Personal information
- Full name: Christopher Wight
- Born: July 3, 1959 (age 67) Cayman Islands
- Role: Wicket-keeper

Career statistics
| Competition | List A |
| Matches | 4 |
| Runs scored | 77 |
| Batting average | 19.25 |
| 100s/50s | 0/0 |
| Top score | 30 |
| Balls bowled | 12 |
| Wickets | 0 |
| Bowling average | – |
| 5 wickets in innings | – |
| 10 wickets in match | – |
| Best bowling | – |
| Catches/stumpings | 3/1 |
- Source: CricketArchive, 23 September 2007

= Christopher Wight =

Cricketer from the Cayman Islands

Christopher Wight (born 3 July 1959) is a former cricketer from the Cayman Islands. A wicket-keeper, he played for the Cayman Islands national cricket team from 2000 to 2004.

==Career==

Wight made his debut for the Cayman Islands in August 2000 when he played against the USA and Bermuda in the Americas Championship at the Maple Leaf Cricket Club in King City, Ontario.

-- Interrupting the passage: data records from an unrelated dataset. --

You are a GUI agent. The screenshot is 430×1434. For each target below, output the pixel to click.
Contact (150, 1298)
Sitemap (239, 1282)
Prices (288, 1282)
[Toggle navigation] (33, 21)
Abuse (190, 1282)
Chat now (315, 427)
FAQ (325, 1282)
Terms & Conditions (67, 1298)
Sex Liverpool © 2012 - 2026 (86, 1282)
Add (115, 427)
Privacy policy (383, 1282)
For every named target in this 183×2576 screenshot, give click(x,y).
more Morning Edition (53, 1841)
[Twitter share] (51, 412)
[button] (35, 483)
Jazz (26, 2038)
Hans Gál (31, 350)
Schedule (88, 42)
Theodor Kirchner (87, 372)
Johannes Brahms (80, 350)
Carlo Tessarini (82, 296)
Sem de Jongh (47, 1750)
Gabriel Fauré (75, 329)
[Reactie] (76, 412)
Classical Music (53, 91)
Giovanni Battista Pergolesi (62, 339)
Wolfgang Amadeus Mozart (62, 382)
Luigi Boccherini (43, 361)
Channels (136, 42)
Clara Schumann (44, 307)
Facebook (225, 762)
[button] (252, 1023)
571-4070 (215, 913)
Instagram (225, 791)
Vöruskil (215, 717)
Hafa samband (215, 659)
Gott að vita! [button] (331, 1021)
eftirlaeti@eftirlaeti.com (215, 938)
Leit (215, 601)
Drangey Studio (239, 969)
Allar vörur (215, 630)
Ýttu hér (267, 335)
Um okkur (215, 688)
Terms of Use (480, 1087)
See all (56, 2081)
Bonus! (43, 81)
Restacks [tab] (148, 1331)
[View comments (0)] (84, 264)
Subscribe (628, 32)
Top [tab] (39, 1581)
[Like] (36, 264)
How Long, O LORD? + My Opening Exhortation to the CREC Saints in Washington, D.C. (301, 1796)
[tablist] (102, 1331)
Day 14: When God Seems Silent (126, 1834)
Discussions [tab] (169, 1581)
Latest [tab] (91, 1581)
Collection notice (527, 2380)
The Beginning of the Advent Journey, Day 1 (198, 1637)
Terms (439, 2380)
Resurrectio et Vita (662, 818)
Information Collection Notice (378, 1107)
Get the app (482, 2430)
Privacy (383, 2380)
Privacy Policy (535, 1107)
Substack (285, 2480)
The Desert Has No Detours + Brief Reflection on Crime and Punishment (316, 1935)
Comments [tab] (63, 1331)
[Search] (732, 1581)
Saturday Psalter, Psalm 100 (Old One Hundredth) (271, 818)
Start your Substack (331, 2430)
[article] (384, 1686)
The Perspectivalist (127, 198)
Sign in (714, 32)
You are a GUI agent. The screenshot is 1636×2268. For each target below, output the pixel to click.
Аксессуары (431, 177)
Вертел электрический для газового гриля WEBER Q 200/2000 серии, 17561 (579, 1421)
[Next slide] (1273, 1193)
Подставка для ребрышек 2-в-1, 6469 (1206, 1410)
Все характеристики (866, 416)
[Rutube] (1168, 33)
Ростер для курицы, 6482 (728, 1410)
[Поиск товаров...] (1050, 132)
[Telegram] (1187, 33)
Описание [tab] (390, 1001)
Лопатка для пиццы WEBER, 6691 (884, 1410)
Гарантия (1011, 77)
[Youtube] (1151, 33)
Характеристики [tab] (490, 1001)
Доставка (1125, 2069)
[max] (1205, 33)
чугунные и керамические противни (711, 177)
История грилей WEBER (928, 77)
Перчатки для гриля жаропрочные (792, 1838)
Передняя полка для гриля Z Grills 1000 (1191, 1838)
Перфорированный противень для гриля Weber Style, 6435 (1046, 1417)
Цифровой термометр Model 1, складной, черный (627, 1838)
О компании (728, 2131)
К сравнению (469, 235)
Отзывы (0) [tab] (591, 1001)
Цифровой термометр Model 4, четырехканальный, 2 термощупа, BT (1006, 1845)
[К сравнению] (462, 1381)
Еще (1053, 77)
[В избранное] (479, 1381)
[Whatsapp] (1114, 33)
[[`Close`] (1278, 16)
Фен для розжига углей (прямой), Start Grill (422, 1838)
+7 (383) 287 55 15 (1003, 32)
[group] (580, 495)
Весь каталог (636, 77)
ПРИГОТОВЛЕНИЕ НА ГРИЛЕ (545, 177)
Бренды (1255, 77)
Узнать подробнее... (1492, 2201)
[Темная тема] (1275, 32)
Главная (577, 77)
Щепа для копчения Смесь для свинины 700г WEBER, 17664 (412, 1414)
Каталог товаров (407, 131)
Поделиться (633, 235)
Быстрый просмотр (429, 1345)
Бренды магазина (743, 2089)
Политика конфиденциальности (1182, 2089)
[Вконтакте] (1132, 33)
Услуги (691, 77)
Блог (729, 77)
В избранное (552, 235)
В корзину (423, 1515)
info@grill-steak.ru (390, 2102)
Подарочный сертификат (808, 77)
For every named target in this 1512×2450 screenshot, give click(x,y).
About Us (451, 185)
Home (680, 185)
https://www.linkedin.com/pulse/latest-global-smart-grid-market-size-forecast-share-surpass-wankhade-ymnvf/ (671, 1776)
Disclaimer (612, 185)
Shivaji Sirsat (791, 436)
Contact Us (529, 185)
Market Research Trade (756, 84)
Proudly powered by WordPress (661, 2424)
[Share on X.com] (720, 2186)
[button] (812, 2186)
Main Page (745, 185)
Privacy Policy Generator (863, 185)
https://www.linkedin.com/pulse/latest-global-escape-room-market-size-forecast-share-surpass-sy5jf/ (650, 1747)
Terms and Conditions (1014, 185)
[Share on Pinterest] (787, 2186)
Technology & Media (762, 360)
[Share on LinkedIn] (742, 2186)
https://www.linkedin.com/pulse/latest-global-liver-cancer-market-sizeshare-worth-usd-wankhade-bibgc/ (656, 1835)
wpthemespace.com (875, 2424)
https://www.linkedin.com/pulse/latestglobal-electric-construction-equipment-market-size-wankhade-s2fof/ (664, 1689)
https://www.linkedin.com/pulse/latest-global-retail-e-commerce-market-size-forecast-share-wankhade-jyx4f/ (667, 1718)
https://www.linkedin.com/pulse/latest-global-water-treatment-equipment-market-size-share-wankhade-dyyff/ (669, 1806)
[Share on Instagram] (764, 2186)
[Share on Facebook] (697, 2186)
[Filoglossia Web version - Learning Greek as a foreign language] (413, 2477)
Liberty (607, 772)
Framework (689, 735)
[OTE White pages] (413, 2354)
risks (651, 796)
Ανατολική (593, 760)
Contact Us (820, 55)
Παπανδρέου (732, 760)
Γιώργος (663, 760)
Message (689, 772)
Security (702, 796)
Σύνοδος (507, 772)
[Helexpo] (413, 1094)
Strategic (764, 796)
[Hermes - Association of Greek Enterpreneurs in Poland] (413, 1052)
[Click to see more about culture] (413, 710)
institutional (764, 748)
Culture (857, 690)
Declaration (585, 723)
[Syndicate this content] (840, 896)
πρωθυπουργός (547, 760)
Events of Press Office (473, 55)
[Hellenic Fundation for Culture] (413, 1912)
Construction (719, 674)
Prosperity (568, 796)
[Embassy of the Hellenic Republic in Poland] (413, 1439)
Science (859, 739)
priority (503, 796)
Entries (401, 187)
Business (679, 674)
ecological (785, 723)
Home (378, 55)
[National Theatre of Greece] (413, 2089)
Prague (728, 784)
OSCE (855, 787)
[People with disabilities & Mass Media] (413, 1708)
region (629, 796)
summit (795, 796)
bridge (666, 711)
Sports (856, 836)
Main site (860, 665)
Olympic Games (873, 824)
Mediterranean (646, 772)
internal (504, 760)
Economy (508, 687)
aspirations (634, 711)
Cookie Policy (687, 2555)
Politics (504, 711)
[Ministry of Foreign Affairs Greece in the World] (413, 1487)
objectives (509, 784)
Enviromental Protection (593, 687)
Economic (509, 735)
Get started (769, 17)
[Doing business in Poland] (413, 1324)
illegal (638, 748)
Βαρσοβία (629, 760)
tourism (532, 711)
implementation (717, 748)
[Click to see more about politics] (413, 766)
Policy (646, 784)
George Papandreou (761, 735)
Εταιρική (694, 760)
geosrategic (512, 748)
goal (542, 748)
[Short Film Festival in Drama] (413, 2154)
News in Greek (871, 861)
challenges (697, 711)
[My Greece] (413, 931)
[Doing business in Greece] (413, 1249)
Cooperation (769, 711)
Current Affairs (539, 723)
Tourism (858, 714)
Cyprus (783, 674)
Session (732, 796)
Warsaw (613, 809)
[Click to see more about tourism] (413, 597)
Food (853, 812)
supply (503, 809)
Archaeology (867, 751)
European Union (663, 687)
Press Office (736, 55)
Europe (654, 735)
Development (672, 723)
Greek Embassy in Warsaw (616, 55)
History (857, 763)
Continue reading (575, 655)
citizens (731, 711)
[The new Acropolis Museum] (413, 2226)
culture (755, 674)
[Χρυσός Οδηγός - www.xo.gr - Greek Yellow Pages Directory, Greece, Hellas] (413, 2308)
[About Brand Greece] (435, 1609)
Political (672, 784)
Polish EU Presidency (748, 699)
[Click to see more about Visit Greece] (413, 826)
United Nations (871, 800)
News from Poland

Later in the year, he played in four List A matches as part of the Red Stripe Bowl in Antigua. His other two international tournaments were the 2002 Americas Championship in Buenos Aires and the 2004 Americas Championship in Bermuda.

==Family==

Christopher's parents are Derek and Marguerite Wight. He has four brothers (Brian, his twin David, Michael and Philip) and five sisters (Sandra, Deborah, Ann- Marie, Wendy and Jennifer). He came from a cricketing family. His twin brother David also played cricket for the Cayman Islands, as did two other brothers; Michael and Philip. His grandfather Oscar played for British Guiana, and his great-uncle Vibart played Test cricket for the West Indies.